Task: Apart from the images, reproduce every record word for word.

··· Given data ···

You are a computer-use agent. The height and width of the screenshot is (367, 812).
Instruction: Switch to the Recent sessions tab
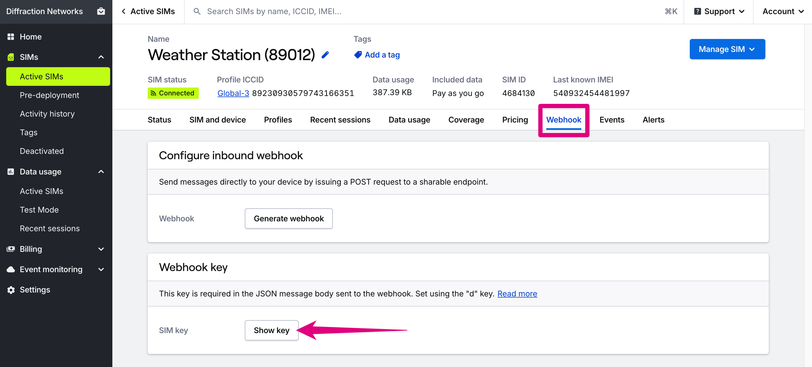[340, 120]
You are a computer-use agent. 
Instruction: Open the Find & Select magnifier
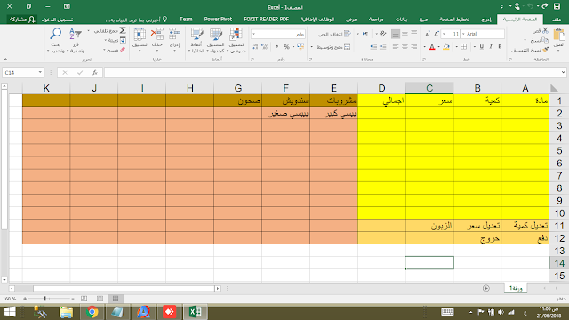tap(55, 34)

···

Solution:
You are a computer-use agent. The height and width of the screenshot is (367, 812).
Instruction: Switch to the Recent sessions tab
[340, 120]
You are a computer-use agent. 
Instruction: Open the Find & Select magnifier
tap(55, 34)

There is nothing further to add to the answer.